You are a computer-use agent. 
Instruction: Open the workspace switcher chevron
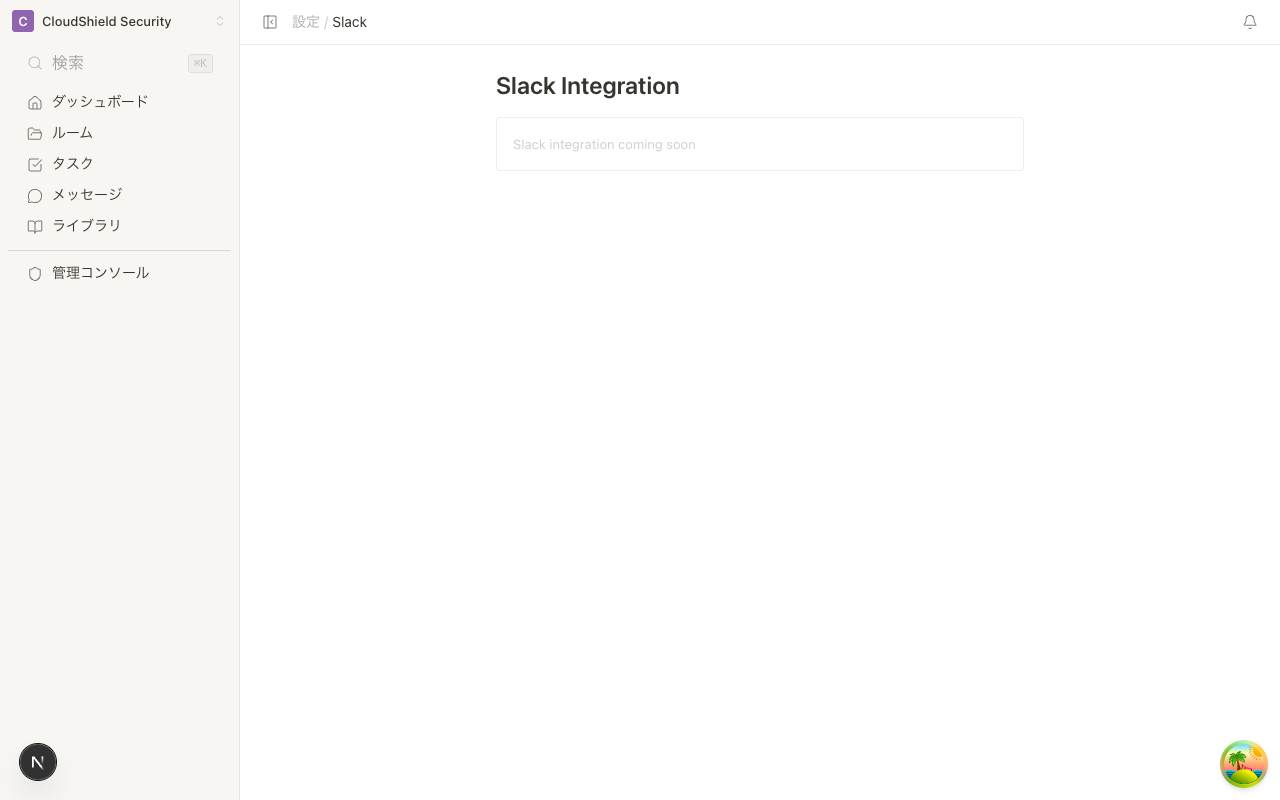pyautogui.click(x=220, y=21)
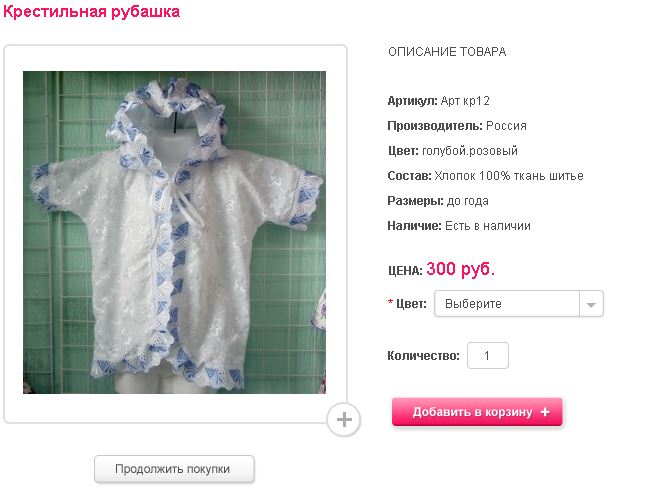
Task: Click the required Цвет field label
Action: (411, 304)
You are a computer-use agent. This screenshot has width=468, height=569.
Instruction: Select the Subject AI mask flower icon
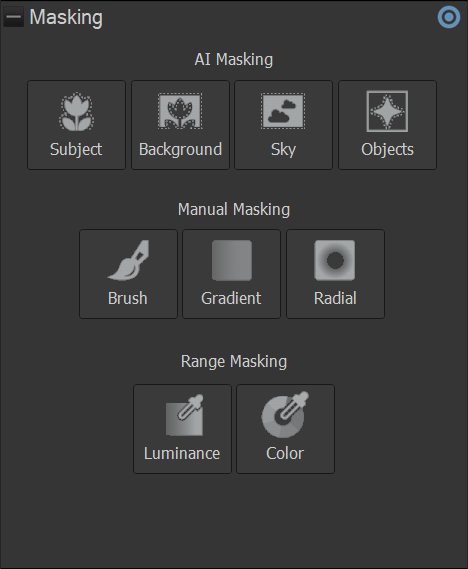[x=77, y=111]
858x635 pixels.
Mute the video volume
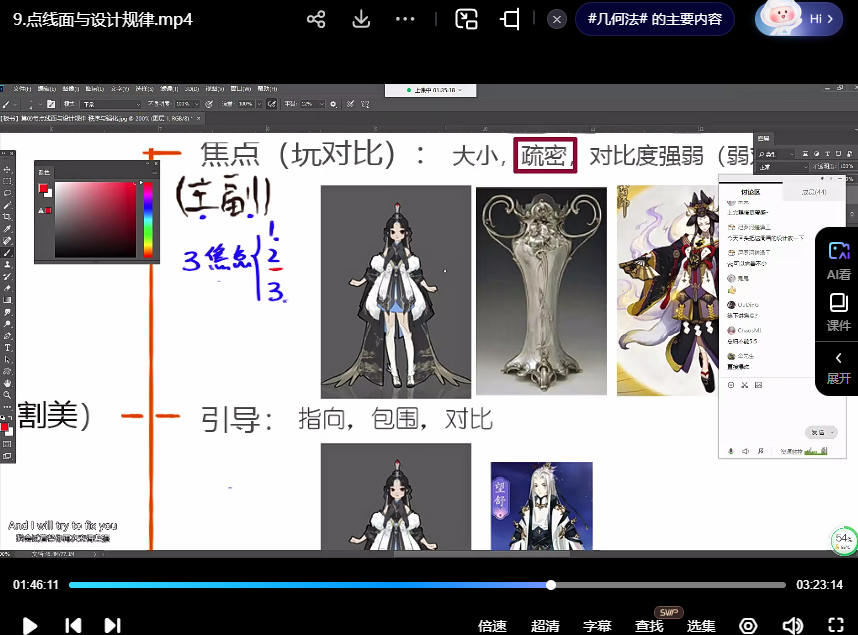coord(793,626)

◆ **About this exercise**
Set down the material exactly, every line of it, except for the pictures.

◆ **Result for this task**
You are a computer-use agent. 
Instruction: Open the workspace switcher chevron
pyautogui.click(x=220, y=21)
Task: Click the required Цвет field label
Action: (411, 304)
You are a computer-use agent. This screenshot has width=468, height=569.
Instruction: Select the Subject AI mask flower icon
[x=77, y=111]
858x635 pixels.
Mute the video volume
coord(793,626)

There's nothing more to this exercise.